Im Rahmen der Strafbemessung ist zu berücksichtigen, dass die gesetzlichen Bestimmungen hinsichtlich der Fahrgeschwindigkeit der Sicherung des Straßenverkehrs dienen. Geschwindigkeitsüberschreitungen erhöhen generell die Gefahren des Straßenverkehrs, stellen potenzielle Gefährdungen des Lebens und der Gesundheit von Menschen dar, sind eine der häufigsten Ursachen für schwere Verkehrsunfälle mit Sach- und Personenschäden und zählen daher – insbesondere Überschreitungen im höheren Ausmaß – zu den schwersten und gröbsten Verstößen gegen die verkehrsrechtlichen Bestimmungen.
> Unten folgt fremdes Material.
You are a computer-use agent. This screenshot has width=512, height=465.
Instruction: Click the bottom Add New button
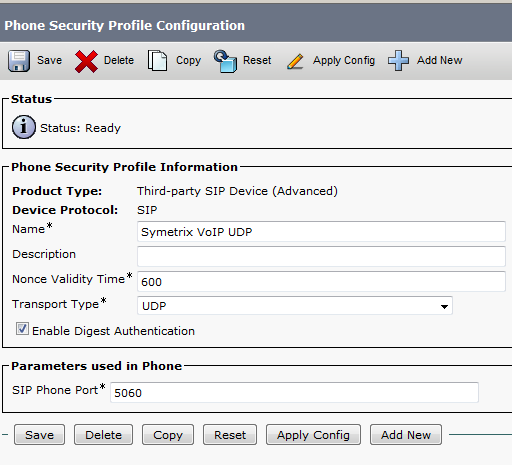[406, 435]
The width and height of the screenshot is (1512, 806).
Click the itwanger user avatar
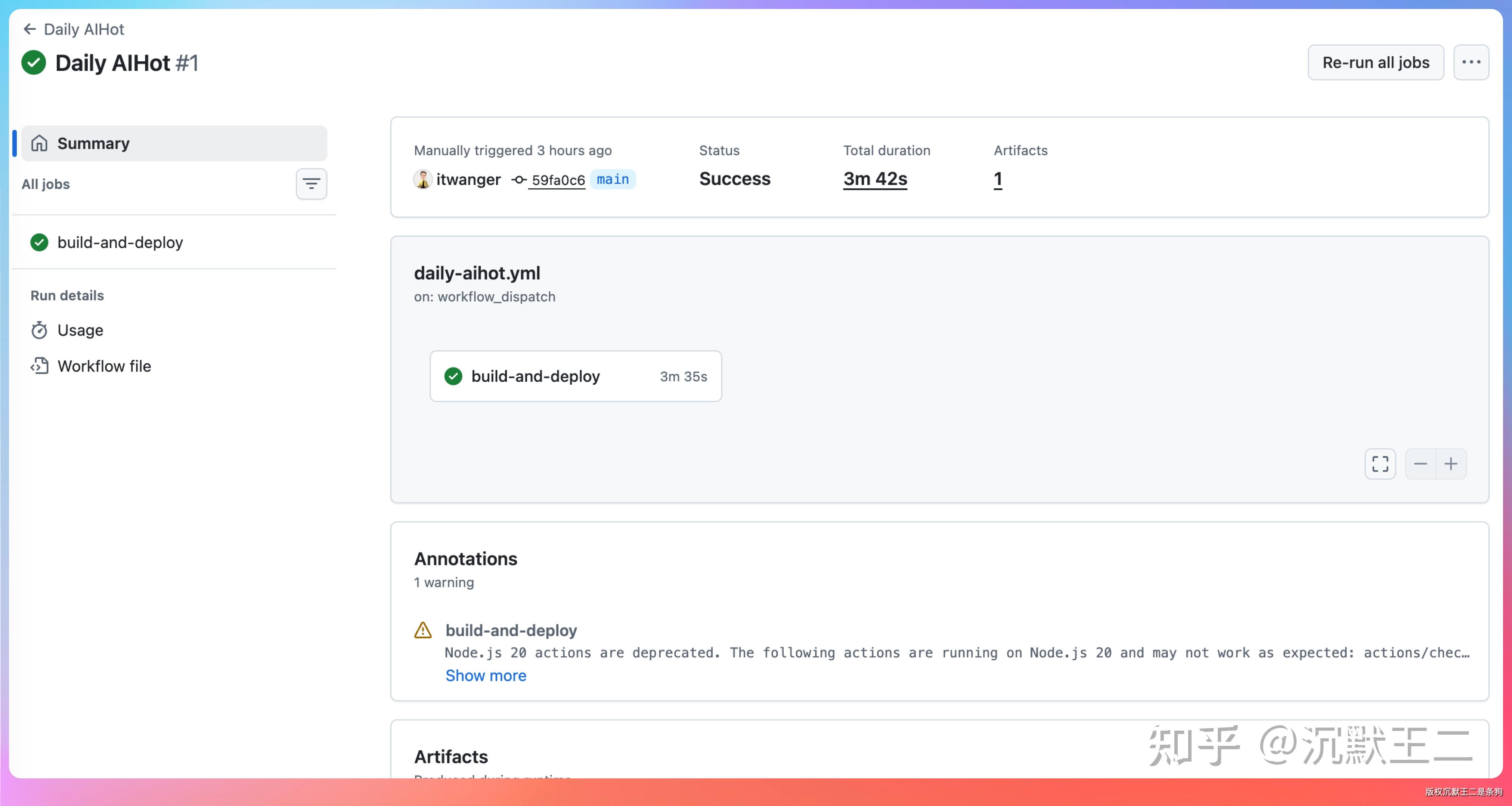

Zum Schutze von Leben und Gesundheit der Verkehrsteilnehmer bedarf es sowohl aus spezial- als auch generalpräventiven Überlegungen spürbarer Strafen, um sowohl die Berufungswerberin selbst, als auch die Allgemeinheit darauf hinzuweisen, dass die Einhaltung der erlaubten Höchstgeschwindigkeit im Straßenverkehr von wesentlicher Bedeutung ist.

 

Im Hinblick auf die erhebliche Überschreitung der erlaubten Höchstgeschwindigkeit von 60 km/h um mehr als 80 Prozent ist der Unrechtsgehalt der von der Berufungswerberin begangenen Übertretung als ausgesprochen hoch einzuschätzen.

 

Wenn auch die belangte Behörde hinsichtlich Strafbemessung keine Begründung gegeben hat, erachtet der Unabhängige Verwaltungssenat des Landes Oberösterreich, dass unter Berücksichtigung des gesetzlichen Strafrahmens bzw. des gravierenden Ausmaßes der Geschwindigkeitsüberschreitung auch bei der Annahme ungünstigster sozialer Verhältnisse bzw. der Berücksichtigung der im Zusammenhang mit der Pflegebedürftigkeit der Mutter vorgebrachten Argumente und auch in Annahme der bisherigen verwaltungsstrafrechtlichen Unbescholtenheit die Bezirkshauptmannschaft Vöcklabruck sowohl hinsichtlich der Geld- als auch der Ersatzfreiheitsstrafe vom Ermessen im Sinne des Gesetzes Gebrauch gemacht hat. Der Unabhängige Verwaltungssenat des Landes Oberösterreich sieht, insbesondere auch in Anbetracht der erwähnten spezial- und generalpräventiven Gründe, keine Veranlassung, die Strafen herabzusetzen.

 

3.4. Gemäß § 21 Abs.1 VStG kann die Behörde ohne weiters Verfahren von der Verhängung einer Strafe absehen, wenn das Verschulden des Beschuldigten geringfügig ist und die Folgen der Übertretung unbeutend ist. Sie kann den Beschuldigten gleichzeitig unter Hinweis auf die Rechtswidrigkeit seines Verhaltens mit Bescheid ermahnen, sofern dies erforderlich ist, um den Beschuldigten von weiteren strafbaren Handlungen gleicher Art abzuhalten.

 

Maßgeblich für die Anwendung dieser Bestimmung ist, dass einerseits das Verschulden geringfügig ist und andererseits die Folgen der Übertretung unbedeutend sind. Beide Übertretungen müssen kumulativ vorliegen.

 

Der Unabhängige Verwaltungssenat des Landes Oberösterreich vertritt die Auffassung, dass unter Berücksichtigung sämtlicher Umstände im vorliegenden Falle ein bloß geringfügiges Verschulden nicht festgestellt werden kann. Somit liegen die Voraussetzungen für die Anwendung des § 21 Abs.1 VStG im vorliegenden Falle nicht vor.

 

4. Der Kostenausspruch stützt sich auf die im Spruch angeführte gesetzliche Bestimmung.

Rechtsmittelbelehrung:

Gegen diesen Bescheid ist kein ordentliches Rechtsmittel zulässig.

 

 

Hinweis:

Gegen diesen Bescheid kann innerhalb von sechs Wochen ab seiner Zustellung Beschwerde an den Verfassungsgerichtshof und/oder an den Verwaltungsgerichtshof erhoben werden; diese muss – von gesetzlichen Ausnahmen abgesehen – jeweils von einer bevollmächtigten Rechtsanwältin oder einem bevollmächtigten Rechtsanwalt eingebracht werden. Für jede dieser Beschwerden ist eine Eingabegebühr von 220 Euro zu entrichten.